High schools could learn so much from elementary schools in that more progress is made when learners are equiped first with strategies before specific material or content becomes the focus. Learning to read is possibly the single biggest learning challenge students go through in their entire school career. Elementary schools achieve this by equipping learners with not just one but numerous strategies in making progress without teacher assistance. A conversation I had with elementary teachers regarding “if they get stuck on a word,” resulted in 7 strategies taught to students. The reason so many high school students are uninspired by their classroom is that, even in 2017, the system in most countries shifts from empowering the learner to the absorption of content.

We need to continue and extend the good work of elementary schools by adding yet more strategies, processes, and available tools and building a shared expectation that the students will tackle any challenge themselves.

“It’s the scaffolding of learning and not topics that is the primary job of a 21st century teacher.” – Richard Wells

Students must be taught and confident in:

  • a number of systematic processes that get a task done.
  • collaborating on checks and balances that measure the current success and progress.
  • critiquing and guiding the success of other learners.

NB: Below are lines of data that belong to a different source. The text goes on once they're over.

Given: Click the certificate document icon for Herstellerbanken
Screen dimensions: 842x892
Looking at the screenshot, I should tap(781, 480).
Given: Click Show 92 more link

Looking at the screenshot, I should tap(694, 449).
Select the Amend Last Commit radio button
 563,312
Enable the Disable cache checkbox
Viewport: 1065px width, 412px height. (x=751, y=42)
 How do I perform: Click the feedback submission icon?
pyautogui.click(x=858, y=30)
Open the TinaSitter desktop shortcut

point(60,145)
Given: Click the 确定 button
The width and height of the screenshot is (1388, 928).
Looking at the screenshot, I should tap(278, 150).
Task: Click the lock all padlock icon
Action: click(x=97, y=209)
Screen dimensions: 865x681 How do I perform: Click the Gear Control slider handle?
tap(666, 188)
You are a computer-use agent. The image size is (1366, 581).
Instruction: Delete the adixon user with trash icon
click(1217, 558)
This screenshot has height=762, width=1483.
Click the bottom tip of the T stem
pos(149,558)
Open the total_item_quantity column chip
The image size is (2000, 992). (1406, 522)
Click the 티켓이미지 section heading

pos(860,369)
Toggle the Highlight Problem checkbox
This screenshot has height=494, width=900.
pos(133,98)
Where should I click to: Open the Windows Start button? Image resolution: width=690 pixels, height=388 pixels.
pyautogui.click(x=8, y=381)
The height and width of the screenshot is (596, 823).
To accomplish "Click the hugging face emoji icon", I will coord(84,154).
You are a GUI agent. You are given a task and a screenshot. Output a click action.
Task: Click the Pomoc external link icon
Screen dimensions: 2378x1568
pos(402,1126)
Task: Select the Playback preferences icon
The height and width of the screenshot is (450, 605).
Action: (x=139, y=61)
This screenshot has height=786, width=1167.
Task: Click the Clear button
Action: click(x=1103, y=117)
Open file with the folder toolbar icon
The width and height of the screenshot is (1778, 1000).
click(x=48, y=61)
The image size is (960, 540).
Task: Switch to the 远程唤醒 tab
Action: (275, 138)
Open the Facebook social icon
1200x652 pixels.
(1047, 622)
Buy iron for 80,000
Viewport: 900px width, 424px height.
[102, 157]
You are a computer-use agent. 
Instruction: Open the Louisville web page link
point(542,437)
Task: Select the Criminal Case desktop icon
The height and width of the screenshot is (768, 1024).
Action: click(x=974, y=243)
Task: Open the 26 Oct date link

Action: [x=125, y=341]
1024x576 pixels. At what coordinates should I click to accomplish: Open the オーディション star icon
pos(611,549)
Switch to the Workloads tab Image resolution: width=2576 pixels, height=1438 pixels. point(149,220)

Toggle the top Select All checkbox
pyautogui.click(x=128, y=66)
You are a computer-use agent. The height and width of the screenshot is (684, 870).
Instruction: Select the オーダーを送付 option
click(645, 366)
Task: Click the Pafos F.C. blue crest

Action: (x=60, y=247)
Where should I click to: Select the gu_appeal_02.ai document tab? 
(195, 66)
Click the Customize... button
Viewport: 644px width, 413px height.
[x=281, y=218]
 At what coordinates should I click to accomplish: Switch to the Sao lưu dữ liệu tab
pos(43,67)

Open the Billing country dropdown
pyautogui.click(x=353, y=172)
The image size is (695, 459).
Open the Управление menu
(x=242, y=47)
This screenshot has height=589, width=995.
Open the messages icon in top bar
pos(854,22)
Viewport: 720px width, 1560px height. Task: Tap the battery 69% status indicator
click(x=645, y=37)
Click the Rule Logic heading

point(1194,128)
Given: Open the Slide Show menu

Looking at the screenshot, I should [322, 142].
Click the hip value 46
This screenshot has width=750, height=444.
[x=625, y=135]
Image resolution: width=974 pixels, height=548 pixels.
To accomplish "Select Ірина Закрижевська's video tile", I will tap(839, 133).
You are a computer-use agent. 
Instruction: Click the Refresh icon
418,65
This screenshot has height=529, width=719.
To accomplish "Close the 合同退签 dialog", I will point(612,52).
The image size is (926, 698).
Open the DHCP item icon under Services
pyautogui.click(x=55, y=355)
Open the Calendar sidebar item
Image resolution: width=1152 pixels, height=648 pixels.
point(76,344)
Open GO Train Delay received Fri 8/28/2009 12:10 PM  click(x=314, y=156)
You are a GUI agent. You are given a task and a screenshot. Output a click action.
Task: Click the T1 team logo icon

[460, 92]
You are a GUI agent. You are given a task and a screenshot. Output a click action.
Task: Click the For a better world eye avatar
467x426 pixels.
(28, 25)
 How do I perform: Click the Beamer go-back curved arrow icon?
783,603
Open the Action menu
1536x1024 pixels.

Teachers will save time in the long run if they use class time to teach and practice learning approaches, collaboration, and project management strategies such as:

  • How to carry out group planning
  • How to critique the work of others
  • How to measure progress
  • How to plan the available time
  • How to test current success and make adjustments

Design Thinking - EduWells

I use guides on project-based-learning and Design-thinking as examples of processes that get good results. When critiquing work, strategies such as DAKI can help students guide each other in refining outcomes. These tools need to be well advertised and overtly taught to the class to ensure they can practice using them to make them effective (They rarely work first time). As a school, these tools and processes need to available full time and not teacher instigated. Students need to be free to make decisions like “I think this would turn out best if we run it through a Design-Thinking exercise.” They also might take the theme/topic and design a project around it to make it relevant to the themselves or their community. I’ll produce a library of possible tools and examples in the final post in this series.

OLD HABITS DIE HARD

The hardest challenge for teachers and students in starting student-centred learning is breaking old habits. Teachers have a compulsion to simply solve every problem instantly and students, viewing school as only a place you complete issued work, are used to looking for every shortcut available to quickly produce what their teacher has already decided is the target outcome. Introducing LEARNING as the main topic of conversation seems alien to many classrooms, especially in high schools.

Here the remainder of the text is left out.